Excerpt to read
= = = = =

Given the 2 strings:
l = ['作主 (zuòzhǔ)', '座右铭 (座右銘, zuòyòumíng)']
The desired output is:
('作主', None, 'zuòzhǔ')
('作主', '座右銘', 'zuòyòumíng')
Ive tried to extract the groups as such, but I'm unable to split the 座右銘, 'zuòyòumíng
into 2 groups:
l = ['作主 (zuòzhǔ)', '座右铭 (座右銘, zuòyòumíng)']
word = re.search(r'(.*)\s\((.*?)\)', l[0])
sim = word.group(1)
try:
pinyin = word.group(3)
trad = word.group(2)
except:
pinyin = word.group(2)
trad = None
print (sim, trad, pinyin)
I could do this:
try:
pinyin = word.group(3)
trad = word.group(2)
except:
trad, pinyin = word.group(2).split(', ')
But can the comma split be done within the regex?
I've also tried this but it still capture the whole string within the .*?
:
(.*)\s\((.*?[,][\s].*?)\)
You could use the following regex:
(.*?) \((?:(.*?), )?(.*?)\)
The only difference is the optional non-capturing group containing the part before the comma: (?:(.*?), )?
.
In [4]: re.search(r'(.*?) \((?:(.*?), )?(.*?)\)', '座右铭 (座右銘, zuòyòumíng)').groups()
Out[4]: ('座右铭', '座右銘', 'zuòyòumíng')
In [5]: re.search(r'(.*?) \((?:(.*?), )?(.*?)\)', '作主 (zuòzhǔ)').groups()
Out[5]: ('作主', None, 'zuòzhǔ')

= = = = =

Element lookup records
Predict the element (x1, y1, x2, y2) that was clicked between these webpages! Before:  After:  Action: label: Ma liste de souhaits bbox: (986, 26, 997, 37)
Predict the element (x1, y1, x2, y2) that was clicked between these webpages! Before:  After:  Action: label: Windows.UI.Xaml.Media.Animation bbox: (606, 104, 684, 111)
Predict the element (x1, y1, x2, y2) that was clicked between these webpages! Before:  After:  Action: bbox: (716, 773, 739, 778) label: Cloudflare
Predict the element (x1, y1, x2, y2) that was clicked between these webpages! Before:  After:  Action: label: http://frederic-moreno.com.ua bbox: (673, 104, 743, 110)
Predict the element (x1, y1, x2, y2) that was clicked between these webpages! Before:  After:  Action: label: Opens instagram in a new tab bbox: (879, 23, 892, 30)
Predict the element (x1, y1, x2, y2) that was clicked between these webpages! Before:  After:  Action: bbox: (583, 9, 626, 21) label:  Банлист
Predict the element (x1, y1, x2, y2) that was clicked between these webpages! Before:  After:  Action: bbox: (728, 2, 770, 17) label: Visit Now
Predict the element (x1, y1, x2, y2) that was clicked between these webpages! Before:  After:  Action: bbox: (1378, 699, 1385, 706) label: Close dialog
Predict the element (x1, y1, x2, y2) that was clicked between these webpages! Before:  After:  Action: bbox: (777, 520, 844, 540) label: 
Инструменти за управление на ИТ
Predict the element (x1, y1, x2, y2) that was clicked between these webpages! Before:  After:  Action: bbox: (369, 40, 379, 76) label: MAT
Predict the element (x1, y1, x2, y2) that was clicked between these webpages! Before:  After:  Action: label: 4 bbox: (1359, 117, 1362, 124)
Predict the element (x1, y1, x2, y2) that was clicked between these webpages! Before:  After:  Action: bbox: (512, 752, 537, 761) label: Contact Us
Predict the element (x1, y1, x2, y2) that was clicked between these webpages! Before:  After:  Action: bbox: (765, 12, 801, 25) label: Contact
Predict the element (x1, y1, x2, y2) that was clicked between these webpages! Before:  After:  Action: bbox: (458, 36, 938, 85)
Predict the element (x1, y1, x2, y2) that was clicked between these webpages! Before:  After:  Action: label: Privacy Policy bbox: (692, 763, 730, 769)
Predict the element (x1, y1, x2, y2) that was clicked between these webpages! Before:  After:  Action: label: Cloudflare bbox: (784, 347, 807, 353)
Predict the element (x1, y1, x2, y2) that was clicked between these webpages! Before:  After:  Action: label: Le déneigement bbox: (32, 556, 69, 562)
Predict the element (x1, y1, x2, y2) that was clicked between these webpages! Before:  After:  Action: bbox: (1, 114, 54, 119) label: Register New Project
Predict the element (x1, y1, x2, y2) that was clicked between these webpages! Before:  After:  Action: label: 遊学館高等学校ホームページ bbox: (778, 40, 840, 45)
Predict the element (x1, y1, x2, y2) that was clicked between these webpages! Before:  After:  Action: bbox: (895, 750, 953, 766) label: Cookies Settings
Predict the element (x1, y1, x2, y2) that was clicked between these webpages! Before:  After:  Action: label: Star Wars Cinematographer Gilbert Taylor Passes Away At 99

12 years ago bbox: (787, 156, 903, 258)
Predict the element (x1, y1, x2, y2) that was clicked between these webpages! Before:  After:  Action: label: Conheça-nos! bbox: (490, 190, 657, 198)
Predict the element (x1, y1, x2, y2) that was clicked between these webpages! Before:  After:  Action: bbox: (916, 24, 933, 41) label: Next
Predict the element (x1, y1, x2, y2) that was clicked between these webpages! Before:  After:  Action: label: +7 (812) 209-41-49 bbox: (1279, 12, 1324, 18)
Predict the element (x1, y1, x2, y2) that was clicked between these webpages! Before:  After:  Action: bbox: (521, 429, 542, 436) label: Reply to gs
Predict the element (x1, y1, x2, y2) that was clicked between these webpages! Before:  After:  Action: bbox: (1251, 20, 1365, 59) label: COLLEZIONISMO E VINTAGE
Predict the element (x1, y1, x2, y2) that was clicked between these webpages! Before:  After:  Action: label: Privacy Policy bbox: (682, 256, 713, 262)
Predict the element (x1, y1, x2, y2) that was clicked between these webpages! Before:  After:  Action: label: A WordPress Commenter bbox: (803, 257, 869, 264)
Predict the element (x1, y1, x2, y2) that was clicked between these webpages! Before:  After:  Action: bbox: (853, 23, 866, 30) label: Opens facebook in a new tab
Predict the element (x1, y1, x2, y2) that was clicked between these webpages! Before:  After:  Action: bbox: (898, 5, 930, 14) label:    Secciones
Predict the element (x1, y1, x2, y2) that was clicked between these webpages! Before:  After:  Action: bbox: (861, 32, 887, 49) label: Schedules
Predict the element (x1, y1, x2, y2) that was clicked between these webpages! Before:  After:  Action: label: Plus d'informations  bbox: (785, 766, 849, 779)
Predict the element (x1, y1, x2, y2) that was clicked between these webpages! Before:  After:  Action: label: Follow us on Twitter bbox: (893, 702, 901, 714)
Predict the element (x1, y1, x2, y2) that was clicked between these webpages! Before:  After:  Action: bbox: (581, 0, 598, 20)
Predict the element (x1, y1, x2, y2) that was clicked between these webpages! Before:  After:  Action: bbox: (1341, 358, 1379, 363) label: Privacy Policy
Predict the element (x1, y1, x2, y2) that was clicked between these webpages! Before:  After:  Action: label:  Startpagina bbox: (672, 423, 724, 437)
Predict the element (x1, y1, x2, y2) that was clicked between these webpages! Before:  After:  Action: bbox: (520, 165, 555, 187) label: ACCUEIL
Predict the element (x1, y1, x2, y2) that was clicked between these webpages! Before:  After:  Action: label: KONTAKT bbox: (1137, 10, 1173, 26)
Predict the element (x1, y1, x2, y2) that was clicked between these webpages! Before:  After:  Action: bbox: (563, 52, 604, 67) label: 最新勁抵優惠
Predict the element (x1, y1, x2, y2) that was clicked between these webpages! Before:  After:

= = = = =

Work to be completed
According to the forum thread on splitting strings with a regex, what is the only difference in the regex the reply suggests?

Written answer
It adds an optional non-capturing group containing the part before the comma: (?:(.*?), )?